### ASSIGNMENT
Give back each line of the material that contains the word "agent".

### EXTRACTED DATA
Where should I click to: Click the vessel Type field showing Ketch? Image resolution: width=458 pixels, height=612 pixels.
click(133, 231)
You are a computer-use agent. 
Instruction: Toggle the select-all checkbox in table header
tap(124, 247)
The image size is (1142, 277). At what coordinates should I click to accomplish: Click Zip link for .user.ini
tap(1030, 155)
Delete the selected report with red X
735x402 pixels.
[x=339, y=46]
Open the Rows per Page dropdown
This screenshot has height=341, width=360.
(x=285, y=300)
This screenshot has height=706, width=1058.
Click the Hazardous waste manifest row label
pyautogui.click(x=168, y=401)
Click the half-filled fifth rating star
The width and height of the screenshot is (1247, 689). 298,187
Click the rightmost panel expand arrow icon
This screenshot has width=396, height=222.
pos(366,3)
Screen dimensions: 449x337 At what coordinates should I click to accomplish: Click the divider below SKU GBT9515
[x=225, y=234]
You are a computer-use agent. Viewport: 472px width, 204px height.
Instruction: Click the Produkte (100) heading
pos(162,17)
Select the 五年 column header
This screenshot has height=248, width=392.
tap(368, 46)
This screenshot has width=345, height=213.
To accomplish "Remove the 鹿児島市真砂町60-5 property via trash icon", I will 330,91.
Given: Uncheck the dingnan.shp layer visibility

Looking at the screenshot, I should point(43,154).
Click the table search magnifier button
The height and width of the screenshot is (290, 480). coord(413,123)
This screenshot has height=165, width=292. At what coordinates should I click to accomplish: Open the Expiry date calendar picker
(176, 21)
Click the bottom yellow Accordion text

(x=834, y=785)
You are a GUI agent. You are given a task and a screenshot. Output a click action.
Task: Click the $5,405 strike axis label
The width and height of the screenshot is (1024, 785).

### OUTPUT BELOW
You are a computer-use agent. 
You are a computer-use agent. Viewport: 472px width, 204px height.
You are a GUI agent. You are given a task and a screenshot. Output a click action.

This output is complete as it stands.